To cover open wounds with occlusive dressing, taping only three sides, and assess breath sounds.
How should genitalia injuries be managed?
They should be managed by someone of the same gender while protecting the patient's privacy.
What position should the hand be placed in when dressing hand and wrist injuries?
In a position of function, with fingers left exposed.
What should be assessed when managing elbow and knee injuries?
Assess distal neurovascular status and immobilize the joint for larger wounds.
What is the first step in managing ankle and foot injuries?
Control bleeding with direct pressure.
What may be included in pain control measures?
Cold compress and analgesics.
What is an abrasion?
A superficial wound that occurs when part of the epidermis is lost due to being rubbed or scraped.
What are the characteristics of lacerations?
Cuts from sharp instruments or blunt force that produce jagged wounds and can injure structures beneath the skin.
What should be prioritized in the management of lacerations?
The first priority is to control bleeding.
What defines a puncture wound?
An injury resulting from a piercing object that can injure underlying tissues and organs.
What should be done if an object is embedded in a puncture wound?
Immobilize the object and transport the patient.
What is the principal danger of an avulsion?
Loss of blood supply to the avulsed skin flap.
What should be done if an avulsion wound is contaminated?
Provide irrigation to clean the wound.
What is the management protocol for impaled objects?
Do not remove the object, use direct compression around it, and stabilize with bulky dressing.
What should be monitored for in puncture wounds?
Monitor for edema and treat swelling with ice.
What is the recommended action if an impaled object interferes with airway control?
Removal of the object may be necessary.
What should be done if a wound is contaminated?
Provide irrigation.
How should a skin flap be managed after an avulsion?
Gently fold and align the skin flap back as close to its normal position as possible.
What type of dressing should be used for an avulsion?
Cover it with a dry, sterile compression dressing.
What is an avulsion?
An avulsion involving the complete or partial loss of a body part.
What should be done if a body part is completely amputated?
Try to preserve it in optimal condition.
How should an amputated part be prepared for transport?
Rinse off any debris, wrap it loosely in saline-moistened sterile gauze, seal it in a plastic bag, and place it in a cool container.
What should never be done with an amputated part?

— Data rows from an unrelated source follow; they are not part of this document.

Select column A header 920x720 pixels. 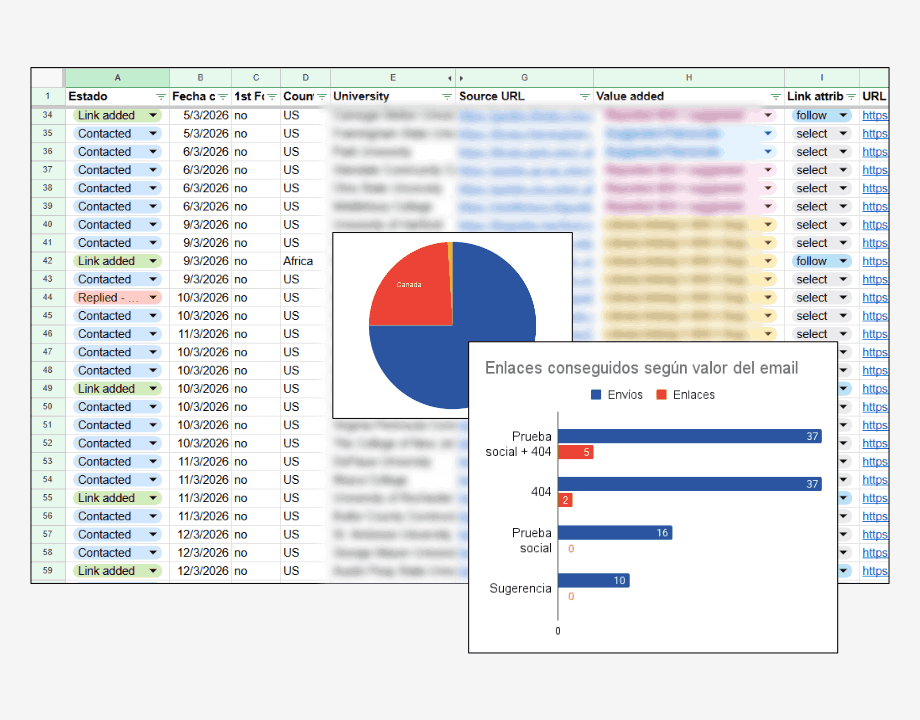(118, 78)
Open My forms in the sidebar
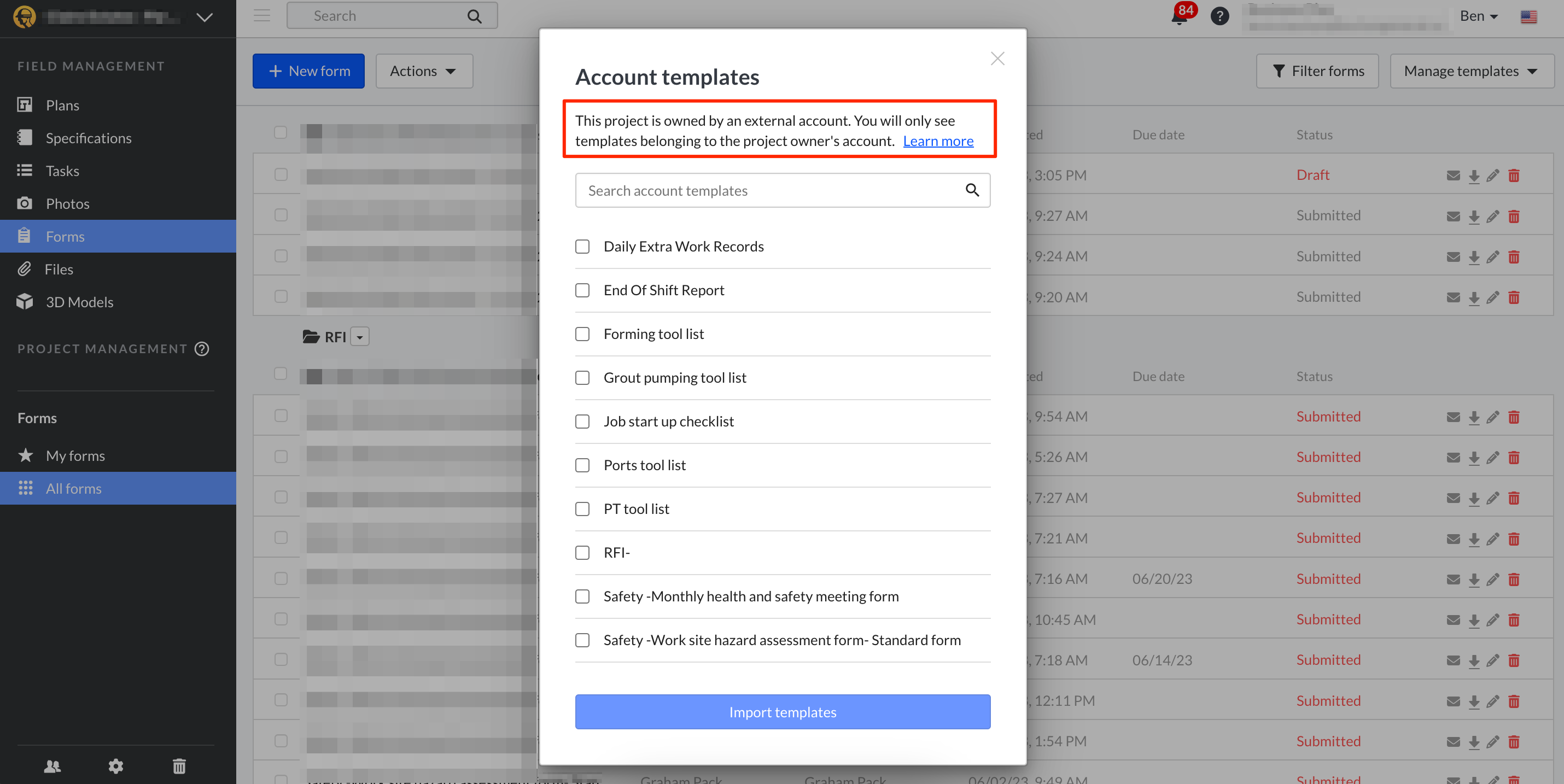The width and height of the screenshot is (1564, 784). pos(75,456)
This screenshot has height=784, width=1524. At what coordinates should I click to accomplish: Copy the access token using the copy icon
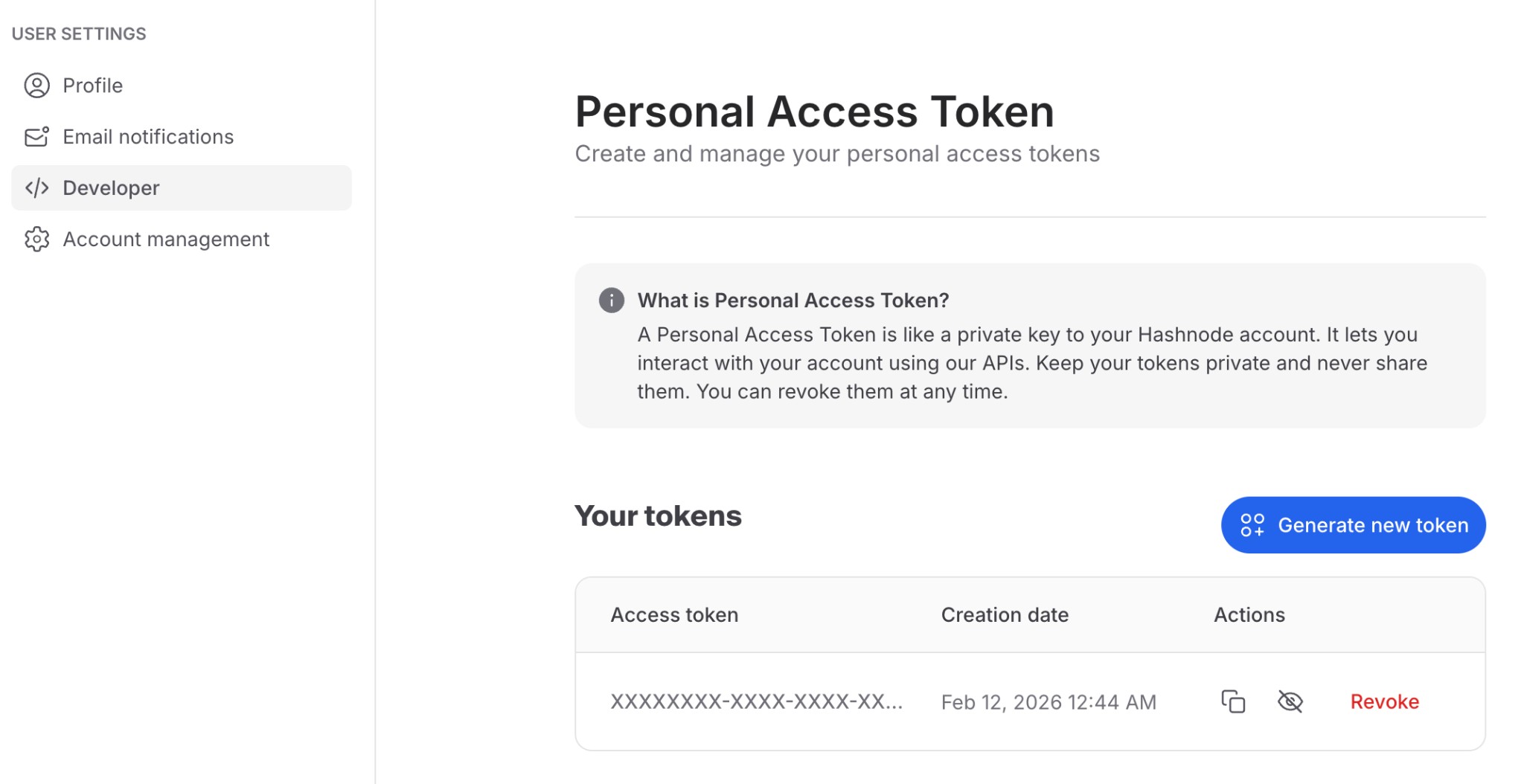coord(1233,701)
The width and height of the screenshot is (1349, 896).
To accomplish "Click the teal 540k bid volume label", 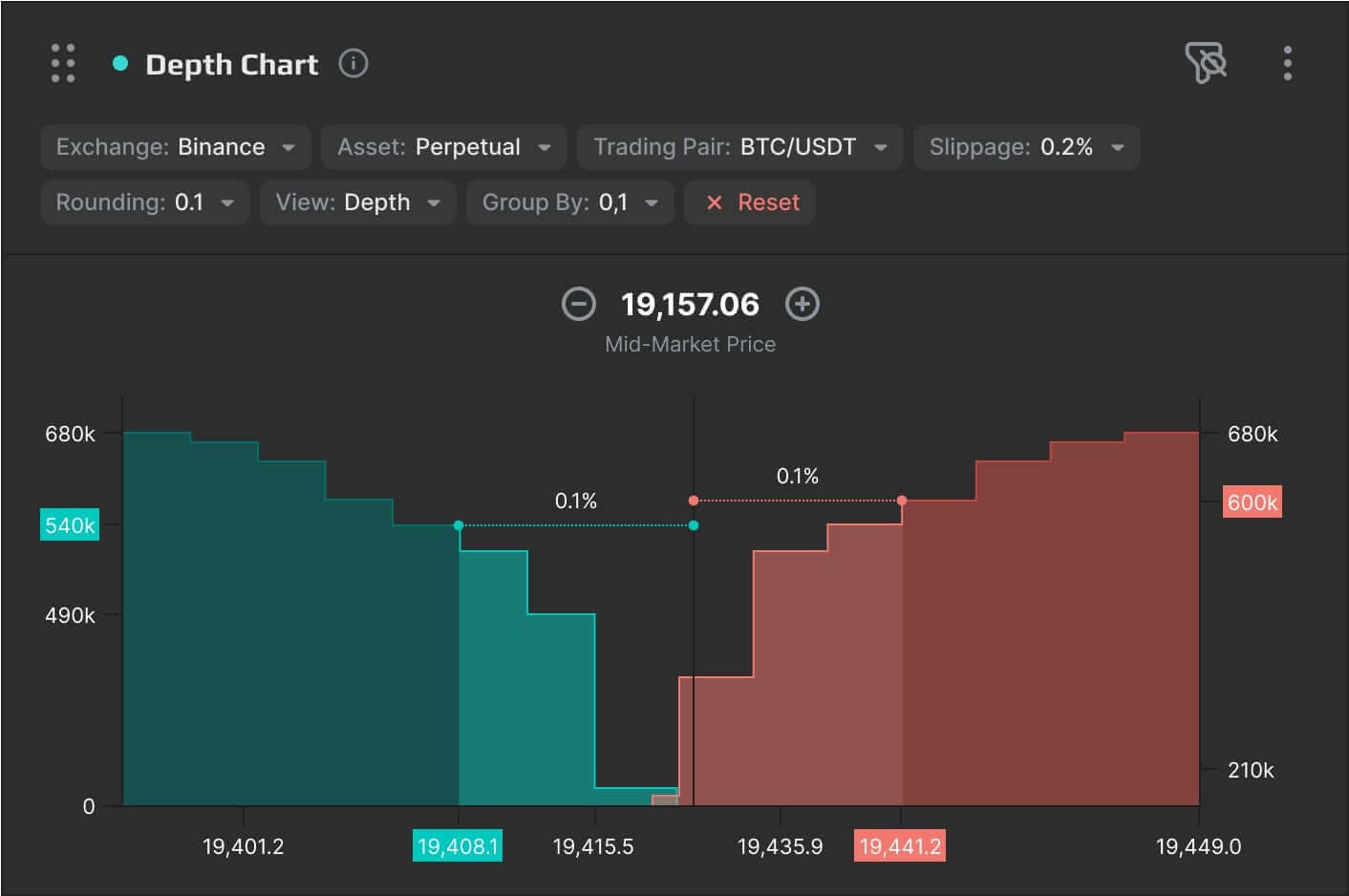I will tap(70, 525).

Never warm it, place it in water, or put it directly on ice or use dry ice.
What is a major concern with dog bites?
Rabies.
What should be documented after a bite incident?

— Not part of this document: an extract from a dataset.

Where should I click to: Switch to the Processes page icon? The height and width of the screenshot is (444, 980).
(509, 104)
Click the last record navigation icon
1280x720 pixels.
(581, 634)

When the bite occurred, type of animal, and what led to the biting incident.
What is the first step in managing high-pressure injection injuries?
Question the patient about the nature of the injury.
What are the signs to check for in high-pressure injection injuries?
Inspect for visibly damaged tissue, palpate for signs of edema, and check for crepitus at the injury site.
What should be done with open wounds from high-pressure injection injuries?
Gently irrigate with normal saline or sterile water, dress and bandage the injuries.
What is the risk associated with facial and neck injuries?
They may involve airway or large blood vessels, leading to airway compromise or exsanguination.
What should be assessed in facial and neck injuries?
Airway patency, protection, and oxygen.
What is the XABCDE approach used for?
To manage life-threatening bleeding.
What are the four steps to assess thoracic injuries?
Inspection, palpation, auscultation, and percussion.
What is myositis?
Inflammation of the muscle caused by injury, infection, or overuse.
What causes gangrene?
Clostridium perfringens.
What are the symptoms of tetanus?
Painful muscle contractions and muscle stiffness.
What is necrotizing fasciitis?
Tissue death from bacterial infection requiring early intervention.
What is paronychia?
The most common infection of the hand in the United States, which can spread if untreated.
What is flexor tenosynovitis of the hand?
An infection usually caused by penetrating trauma, presenting with swelling, redness, and limited mobility.